__TASK SET__.
**1.** In the essay about a hard year of unanswered prayers, what happened to the youngest son three days earlier?
**2.** Continue the essay about a hard year of unanswered prayers from the point where it stops.

__SOURCE TEXT__.

This morning I rolled over and sighed at the things that have not worked this past year, the almost constant prayers I have sent heavenward, the frequent answers I’ve acted faithfully upon, and the brick walls I’ve hit at every single turn. These experiences culminated three days ago when my youngest son was pushed into a brick wall while blindfolded, breaking his two front teeth. Tired and worn, helping a procrastinating son with his eagle project days before his 18th birthday, 48 hours from my last sleep, I kept myself together while there and then came home and sobbed, slumped over my steering wheel. Why, I asked the Lord, who watched it all happen, why couldn’t he, wouldn’t he, protect my innocent little boy from a frightening and disfiguring experience that I didn’t have the means to reverse, after such a lengthy and graciously-accepted time of trial on my children’s part? How could he stand so blithely by?
I collected myself quickly because my oldest son was sitting quietly sobbing in the seat beside me and I knew I needed to teach him faith and forgiveness and to model it myself (there’s a lesson in the growth we will have if we are focused on teaching others rather than spending too much time sobbing ourselves, but that’s for another day.) I prayed a lot and I thought a lot and within a day I had my mind and my heart wrapped around it peacefully. Wonderful, but the detritus of the last year still lies around me, however peaceful I may feel about God’s awareness of the whole mess.

__EXTRACTED DATA__.
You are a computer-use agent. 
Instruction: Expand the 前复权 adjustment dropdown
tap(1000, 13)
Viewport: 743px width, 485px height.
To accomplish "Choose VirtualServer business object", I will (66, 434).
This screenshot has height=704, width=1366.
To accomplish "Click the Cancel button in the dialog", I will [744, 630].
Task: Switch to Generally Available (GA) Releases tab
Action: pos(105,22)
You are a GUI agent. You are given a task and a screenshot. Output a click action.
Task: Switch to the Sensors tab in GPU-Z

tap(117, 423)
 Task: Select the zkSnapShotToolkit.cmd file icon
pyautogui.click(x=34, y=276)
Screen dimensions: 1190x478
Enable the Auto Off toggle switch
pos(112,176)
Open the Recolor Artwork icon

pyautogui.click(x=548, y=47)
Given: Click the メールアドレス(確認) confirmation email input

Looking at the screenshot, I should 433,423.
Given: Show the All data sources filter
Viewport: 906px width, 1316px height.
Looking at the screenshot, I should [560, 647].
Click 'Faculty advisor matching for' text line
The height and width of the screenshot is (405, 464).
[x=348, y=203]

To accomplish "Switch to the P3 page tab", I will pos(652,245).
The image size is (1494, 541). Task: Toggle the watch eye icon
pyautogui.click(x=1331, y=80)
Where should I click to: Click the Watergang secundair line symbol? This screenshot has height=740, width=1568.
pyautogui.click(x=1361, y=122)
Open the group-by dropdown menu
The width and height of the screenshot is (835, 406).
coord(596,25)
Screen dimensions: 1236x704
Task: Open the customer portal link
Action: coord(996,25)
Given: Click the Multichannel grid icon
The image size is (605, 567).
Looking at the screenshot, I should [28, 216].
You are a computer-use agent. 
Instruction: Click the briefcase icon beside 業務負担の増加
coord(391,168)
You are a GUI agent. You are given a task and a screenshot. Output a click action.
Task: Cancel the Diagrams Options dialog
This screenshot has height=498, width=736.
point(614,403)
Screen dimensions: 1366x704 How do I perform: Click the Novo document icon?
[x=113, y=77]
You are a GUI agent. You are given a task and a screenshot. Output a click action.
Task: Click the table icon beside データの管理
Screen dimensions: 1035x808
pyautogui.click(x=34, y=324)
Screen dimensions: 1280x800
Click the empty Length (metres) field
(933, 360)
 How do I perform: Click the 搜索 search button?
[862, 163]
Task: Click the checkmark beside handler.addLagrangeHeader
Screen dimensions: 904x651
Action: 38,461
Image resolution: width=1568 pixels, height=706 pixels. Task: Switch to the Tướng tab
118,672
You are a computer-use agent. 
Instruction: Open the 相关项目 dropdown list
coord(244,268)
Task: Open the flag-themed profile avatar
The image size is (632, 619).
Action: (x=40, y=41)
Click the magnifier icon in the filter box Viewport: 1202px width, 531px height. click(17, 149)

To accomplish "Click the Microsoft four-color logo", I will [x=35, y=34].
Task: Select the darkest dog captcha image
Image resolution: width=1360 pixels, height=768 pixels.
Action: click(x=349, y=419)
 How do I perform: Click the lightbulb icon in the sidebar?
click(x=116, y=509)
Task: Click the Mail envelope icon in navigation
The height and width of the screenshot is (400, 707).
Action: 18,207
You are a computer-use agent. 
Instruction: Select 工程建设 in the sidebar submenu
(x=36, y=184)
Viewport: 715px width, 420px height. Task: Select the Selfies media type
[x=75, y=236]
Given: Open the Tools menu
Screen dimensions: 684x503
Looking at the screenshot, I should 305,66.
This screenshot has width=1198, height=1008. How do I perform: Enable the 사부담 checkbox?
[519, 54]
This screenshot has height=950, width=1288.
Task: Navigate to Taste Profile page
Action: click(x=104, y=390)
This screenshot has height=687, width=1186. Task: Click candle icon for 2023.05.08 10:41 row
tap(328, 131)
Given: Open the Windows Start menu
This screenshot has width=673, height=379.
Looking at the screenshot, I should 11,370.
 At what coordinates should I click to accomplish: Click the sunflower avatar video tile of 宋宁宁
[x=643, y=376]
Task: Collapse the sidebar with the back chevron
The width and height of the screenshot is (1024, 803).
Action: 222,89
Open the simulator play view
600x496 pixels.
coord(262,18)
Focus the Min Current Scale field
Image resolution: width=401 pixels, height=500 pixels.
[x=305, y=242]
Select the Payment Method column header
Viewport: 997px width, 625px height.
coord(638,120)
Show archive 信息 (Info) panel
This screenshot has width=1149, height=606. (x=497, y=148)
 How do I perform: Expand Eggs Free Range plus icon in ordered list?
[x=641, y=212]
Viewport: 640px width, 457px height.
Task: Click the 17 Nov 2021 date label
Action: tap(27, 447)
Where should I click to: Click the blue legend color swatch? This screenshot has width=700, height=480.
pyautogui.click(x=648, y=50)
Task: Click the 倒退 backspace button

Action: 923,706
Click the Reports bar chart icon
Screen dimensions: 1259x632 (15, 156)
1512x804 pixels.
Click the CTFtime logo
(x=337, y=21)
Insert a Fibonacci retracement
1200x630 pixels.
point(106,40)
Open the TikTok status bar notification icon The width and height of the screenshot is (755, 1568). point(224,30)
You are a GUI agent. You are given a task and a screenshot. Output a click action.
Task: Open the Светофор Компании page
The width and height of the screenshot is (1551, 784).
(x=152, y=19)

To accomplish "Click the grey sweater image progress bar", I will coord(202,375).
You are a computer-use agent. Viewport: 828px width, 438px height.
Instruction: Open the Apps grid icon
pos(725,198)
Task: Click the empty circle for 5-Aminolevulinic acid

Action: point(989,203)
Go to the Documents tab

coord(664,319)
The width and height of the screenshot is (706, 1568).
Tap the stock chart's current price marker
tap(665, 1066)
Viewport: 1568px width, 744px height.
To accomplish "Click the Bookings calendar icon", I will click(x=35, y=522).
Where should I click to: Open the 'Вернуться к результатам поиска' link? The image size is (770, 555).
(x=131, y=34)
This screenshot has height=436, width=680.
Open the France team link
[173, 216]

__TASK-BY-TASK RESULTS__.
**1.** While blindfolded, he was pushed into a brick wall and broke his two front teeth.

**2.**
This morning I opened my scriptures that I keep in bed with me after my evening reading, and turned, as is my morning habit, to wherever they fell. It was the story in John of Lazarus. I was overcome with emotion as I read the words, “Now Jesus loved Martha, and her sister, and Lazarus.”
The story is familiar – Jesus waited to go to Bethany, knowing full well that Lazarus was sick and would die, and knowing also that he would use this experience to boost their faith in his ultimate power and destiny. And it did. But it was hard. And he had the presence of soul to weep with them instead of brushing away their sadness and questioning simply because he knew how it all would end.
We can read this without understanding, knowing how it all ended, missing the nuances of the experience that are only available if we walk in darkness with them as it unfolds, weeping with them. Jesus knew that Lazarus was not intended to die yet, that his Father had orchestrated the situation to bless the very people who would suffer with a profound assurance that he had the power to be resurrected. They did not know this; they walked in darkness, just as he noted before he even made the journey.
“If any man walk in the day, he stumbleth not, because he seeth the light of this world. But if a man walk in the night, he stumbleth, because there is no light in him.” There is no shame in stumbling when one walks in darkness, there is probably no better way to appreciate light, and there is certainly no other way to develop light within. Why would we even know to want that when we can see everything around us with perfect clarity?
Martha and Mary already understood that Jesus had the power to rescue before death. What he came to teach them through that dark night was that he also had the power to rescue after death – Lazarus, each of them, and even himself. As they walked through that dark night and stumbled, he stood in stark contrast on the hill, light. The others who saw Lazarus walk haltingly out of the tomb may have thought it interesting, but not having walked through the night, the experience was likely not particularly profound, and the crystal of the experience likely later discarded.
How much he truly did love Mary and Martha, to make them wait, in the darkness, singing songs and trying to be gracious as others moved forward with their happy hike, stumbling in the deeper darkness, precisely so that when they turned to look, that profound light would enter them and stay.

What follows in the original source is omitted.